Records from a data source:
****************
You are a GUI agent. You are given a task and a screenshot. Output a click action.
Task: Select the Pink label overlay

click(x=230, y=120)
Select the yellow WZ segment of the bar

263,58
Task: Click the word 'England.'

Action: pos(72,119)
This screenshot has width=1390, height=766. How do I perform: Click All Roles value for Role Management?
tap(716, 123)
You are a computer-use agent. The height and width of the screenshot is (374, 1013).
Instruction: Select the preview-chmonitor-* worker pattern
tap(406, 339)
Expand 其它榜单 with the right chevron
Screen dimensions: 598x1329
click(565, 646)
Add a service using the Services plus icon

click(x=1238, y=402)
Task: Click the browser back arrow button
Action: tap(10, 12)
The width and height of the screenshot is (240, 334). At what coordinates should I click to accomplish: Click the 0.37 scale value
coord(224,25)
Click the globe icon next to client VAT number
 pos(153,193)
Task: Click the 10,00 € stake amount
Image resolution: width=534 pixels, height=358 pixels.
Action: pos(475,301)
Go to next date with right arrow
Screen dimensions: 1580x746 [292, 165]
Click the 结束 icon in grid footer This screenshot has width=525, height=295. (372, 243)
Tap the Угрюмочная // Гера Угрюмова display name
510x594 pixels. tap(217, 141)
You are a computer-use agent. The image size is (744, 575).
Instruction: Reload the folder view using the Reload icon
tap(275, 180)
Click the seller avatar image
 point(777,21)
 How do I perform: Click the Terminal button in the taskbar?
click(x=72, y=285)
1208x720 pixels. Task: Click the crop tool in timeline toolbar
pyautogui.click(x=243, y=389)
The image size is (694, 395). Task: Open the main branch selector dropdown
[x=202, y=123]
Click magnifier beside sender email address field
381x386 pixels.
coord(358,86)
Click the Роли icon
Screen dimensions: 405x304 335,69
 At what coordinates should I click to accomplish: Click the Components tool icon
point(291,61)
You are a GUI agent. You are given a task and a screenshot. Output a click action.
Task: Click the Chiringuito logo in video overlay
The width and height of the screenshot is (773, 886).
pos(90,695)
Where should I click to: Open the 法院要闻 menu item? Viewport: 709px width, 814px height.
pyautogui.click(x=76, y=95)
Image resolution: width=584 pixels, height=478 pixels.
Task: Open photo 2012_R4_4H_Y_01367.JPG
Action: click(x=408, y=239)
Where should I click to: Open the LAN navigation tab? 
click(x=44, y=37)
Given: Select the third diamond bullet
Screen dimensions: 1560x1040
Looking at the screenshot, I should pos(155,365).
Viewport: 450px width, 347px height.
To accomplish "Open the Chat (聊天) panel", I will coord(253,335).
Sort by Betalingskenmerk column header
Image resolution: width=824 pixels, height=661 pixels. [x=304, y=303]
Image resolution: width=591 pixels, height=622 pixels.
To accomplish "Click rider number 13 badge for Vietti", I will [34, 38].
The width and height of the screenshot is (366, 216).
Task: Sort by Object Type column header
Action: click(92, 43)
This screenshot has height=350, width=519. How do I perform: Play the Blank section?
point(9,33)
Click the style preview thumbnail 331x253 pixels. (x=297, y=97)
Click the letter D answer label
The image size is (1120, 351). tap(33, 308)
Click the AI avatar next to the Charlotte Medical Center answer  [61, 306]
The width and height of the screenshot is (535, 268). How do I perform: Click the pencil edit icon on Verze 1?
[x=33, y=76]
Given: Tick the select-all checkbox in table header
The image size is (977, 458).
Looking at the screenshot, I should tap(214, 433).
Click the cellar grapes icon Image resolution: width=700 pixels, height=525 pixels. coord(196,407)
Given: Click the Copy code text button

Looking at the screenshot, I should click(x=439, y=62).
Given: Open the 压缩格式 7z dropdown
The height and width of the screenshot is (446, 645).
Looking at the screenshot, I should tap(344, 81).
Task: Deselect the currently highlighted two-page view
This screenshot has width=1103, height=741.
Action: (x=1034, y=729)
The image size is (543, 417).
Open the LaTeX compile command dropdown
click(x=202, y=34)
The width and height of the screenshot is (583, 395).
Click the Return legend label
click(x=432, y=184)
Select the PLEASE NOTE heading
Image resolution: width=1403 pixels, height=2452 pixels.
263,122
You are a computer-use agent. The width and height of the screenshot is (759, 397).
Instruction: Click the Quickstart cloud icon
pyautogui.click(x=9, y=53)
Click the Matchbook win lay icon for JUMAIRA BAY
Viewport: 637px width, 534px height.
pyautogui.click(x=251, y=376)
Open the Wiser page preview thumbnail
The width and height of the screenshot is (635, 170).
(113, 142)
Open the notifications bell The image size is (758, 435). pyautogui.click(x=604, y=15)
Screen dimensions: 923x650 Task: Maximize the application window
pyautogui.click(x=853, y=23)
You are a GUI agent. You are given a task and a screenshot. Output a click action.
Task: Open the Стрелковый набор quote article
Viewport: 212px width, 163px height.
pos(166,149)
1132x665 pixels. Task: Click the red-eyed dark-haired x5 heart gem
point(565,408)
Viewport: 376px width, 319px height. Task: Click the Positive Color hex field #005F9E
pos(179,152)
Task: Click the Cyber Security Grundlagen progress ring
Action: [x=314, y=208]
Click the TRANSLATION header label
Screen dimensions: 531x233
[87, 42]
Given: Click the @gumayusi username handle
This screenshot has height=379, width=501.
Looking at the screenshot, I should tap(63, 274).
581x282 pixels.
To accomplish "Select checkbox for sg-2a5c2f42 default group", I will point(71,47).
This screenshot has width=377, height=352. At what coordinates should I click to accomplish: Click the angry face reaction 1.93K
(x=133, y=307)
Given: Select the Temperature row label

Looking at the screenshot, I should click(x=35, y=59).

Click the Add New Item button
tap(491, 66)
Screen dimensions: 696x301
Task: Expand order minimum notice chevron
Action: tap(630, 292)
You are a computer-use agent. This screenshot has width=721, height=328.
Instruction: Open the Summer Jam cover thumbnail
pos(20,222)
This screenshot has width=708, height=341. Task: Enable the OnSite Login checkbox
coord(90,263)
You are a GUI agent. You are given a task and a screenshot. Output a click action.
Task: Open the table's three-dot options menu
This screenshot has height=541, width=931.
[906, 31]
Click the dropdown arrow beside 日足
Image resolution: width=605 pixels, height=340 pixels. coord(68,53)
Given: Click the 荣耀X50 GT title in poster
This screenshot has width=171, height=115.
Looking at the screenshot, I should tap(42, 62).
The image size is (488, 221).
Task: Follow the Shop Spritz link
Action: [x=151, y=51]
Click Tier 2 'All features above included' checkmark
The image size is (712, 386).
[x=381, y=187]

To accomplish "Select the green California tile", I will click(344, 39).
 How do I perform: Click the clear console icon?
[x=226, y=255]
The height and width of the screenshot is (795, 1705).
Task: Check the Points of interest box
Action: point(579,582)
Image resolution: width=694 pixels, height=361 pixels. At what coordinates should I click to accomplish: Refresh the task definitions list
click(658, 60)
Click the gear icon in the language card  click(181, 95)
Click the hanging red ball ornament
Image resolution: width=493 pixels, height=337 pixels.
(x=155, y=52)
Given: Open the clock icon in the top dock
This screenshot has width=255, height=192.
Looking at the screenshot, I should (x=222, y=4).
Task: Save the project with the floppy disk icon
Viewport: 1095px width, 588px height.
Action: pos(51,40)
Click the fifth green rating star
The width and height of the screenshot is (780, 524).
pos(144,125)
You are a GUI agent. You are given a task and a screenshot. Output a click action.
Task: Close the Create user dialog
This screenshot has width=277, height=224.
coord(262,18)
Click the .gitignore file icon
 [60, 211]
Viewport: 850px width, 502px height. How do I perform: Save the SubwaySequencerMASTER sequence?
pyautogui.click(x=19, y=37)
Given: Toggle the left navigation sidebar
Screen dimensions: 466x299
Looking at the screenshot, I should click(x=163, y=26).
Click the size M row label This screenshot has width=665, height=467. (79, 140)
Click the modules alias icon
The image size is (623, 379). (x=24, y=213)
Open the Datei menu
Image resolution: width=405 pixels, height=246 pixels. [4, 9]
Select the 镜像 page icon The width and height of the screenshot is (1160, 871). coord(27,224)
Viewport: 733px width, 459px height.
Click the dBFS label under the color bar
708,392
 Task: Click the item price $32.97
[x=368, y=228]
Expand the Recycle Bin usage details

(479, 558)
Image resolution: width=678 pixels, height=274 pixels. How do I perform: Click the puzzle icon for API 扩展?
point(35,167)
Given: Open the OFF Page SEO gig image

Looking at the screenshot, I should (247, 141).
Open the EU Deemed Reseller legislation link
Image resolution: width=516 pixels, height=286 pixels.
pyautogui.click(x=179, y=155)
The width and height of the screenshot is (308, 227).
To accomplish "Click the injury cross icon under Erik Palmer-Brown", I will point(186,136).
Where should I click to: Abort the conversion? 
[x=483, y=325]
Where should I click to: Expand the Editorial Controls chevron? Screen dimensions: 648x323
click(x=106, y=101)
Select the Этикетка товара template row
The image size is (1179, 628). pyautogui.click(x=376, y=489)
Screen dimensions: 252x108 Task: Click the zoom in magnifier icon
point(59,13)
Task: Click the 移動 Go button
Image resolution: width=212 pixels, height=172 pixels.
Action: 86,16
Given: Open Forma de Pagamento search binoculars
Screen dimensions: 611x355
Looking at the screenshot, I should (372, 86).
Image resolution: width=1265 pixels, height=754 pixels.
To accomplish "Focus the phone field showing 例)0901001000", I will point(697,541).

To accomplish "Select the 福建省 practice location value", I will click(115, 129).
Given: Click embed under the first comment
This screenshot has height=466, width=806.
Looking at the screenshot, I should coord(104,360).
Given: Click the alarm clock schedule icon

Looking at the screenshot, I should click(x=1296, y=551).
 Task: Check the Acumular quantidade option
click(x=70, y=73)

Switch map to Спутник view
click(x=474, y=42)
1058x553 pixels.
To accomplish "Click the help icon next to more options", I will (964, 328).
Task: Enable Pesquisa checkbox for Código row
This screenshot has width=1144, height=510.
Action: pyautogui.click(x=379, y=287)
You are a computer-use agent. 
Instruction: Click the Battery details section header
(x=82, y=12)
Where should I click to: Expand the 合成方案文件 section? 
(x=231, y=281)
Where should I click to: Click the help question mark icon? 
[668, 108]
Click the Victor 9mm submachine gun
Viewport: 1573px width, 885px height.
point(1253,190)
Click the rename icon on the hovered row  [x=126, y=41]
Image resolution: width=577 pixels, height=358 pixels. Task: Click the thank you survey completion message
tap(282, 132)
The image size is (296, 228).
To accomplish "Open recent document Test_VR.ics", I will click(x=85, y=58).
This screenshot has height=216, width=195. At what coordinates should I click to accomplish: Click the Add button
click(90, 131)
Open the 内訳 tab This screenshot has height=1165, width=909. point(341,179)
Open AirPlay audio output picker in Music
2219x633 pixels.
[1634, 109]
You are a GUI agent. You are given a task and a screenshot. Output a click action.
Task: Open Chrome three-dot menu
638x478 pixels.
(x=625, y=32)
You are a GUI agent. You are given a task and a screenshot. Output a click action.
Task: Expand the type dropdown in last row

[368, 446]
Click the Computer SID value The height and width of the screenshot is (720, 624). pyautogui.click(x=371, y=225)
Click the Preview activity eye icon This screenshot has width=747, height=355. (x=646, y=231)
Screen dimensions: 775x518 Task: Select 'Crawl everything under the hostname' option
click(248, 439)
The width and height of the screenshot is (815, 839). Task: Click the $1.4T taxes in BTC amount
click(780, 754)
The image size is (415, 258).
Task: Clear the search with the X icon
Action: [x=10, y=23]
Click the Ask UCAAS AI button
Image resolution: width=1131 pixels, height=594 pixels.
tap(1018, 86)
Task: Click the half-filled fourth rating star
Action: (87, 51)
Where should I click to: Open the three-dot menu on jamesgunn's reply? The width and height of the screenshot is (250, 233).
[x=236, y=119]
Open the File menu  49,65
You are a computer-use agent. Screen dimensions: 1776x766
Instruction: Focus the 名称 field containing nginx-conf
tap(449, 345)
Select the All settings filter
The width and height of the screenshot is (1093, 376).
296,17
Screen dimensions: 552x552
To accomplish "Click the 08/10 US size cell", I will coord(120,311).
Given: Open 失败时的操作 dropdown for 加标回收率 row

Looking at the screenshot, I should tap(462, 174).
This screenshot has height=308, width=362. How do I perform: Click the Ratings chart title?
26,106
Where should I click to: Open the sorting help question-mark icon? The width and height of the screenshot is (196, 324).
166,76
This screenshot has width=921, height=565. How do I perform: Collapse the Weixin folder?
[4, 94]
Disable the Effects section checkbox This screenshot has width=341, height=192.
****************
In the records above, the line with "This screenshot has width=1390, height=766." marks the start and the line with "Given: Select the third diamond bullet" marks the end; copy that stretch exactly, both lines included, and nothing else.

→ **Expected answer**:
This screenshot has width=1390, height=766. How do I perform: Click All Roles value for Role Management?
tap(716, 123)
You are a computer-use agent. The height and width of the screenshot is (374, 1013).
Instruction: Select the preview-chmonitor-* worker pattern
tap(406, 339)
Expand 其它榜单 with the right chevron
Screen dimensions: 598x1329
click(565, 646)
Add a service using the Services plus icon

click(x=1238, y=402)
Task: Click the browser back arrow button
Action: tap(10, 12)
The width and height of the screenshot is (240, 334). At what coordinates should I click to accomplish: Click the 0.37 scale value
coord(224,25)
Click the globe icon next to client VAT number
 pos(153,193)
Task: Click the 10,00 € stake amount
Image resolution: width=534 pixels, height=358 pixels.
Action: pos(475,301)
Go to next date with right arrow
Screen dimensions: 1580x746 [292, 165]
Click the 结束 icon in grid footer This screenshot has width=525, height=295. (372, 243)
Tap the Угрюмочная // Гера Угрюмова display name
510x594 pixels. tap(217, 141)
You are a computer-use agent. The image size is (744, 575).
Instruction: Reload the folder view using the Reload icon
tap(275, 180)
Click the seller avatar image
 point(777,21)
 How do I perform: Click the Terminal button in the taskbar?
click(x=72, y=285)
1208x720 pixels. Task: Click the crop tool in timeline toolbar
pyautogui.click(x=243, y=389)
The image size is (694, 395). Task: Open the main branch selector dropdown
[x=202, y=123]
Click magnifier beside sender email address field
381x386 pixels.
coord(358,86)
Click the Роли icon
Screen dimensions: 405x304 335,69
 At what coordinates should I click to accomplish: Click the Components tool icon
point(291,61)
You are a GUI agent. You are given a task and a screenshot. Output a click action.
Task: Click the Chiringuito logo in video overlay
The width and height of the screenshot is (773, 886).
pos(90,695)
Where should I click to: Open the 法院要闻 menu item? Viewport: 709px width, 814px height.
pyautogui.click(x=76, y=95)
Image resolution: width=584 pixels, height=478 pixels.
Task: Open photo 2012_R4_4H_Y_01367.JPG
Action: click(x=408, y=239)
Where should I click to: Open the LAN navigation tab? 
click(x=44, y=37)
Given: Select the third diamond bullet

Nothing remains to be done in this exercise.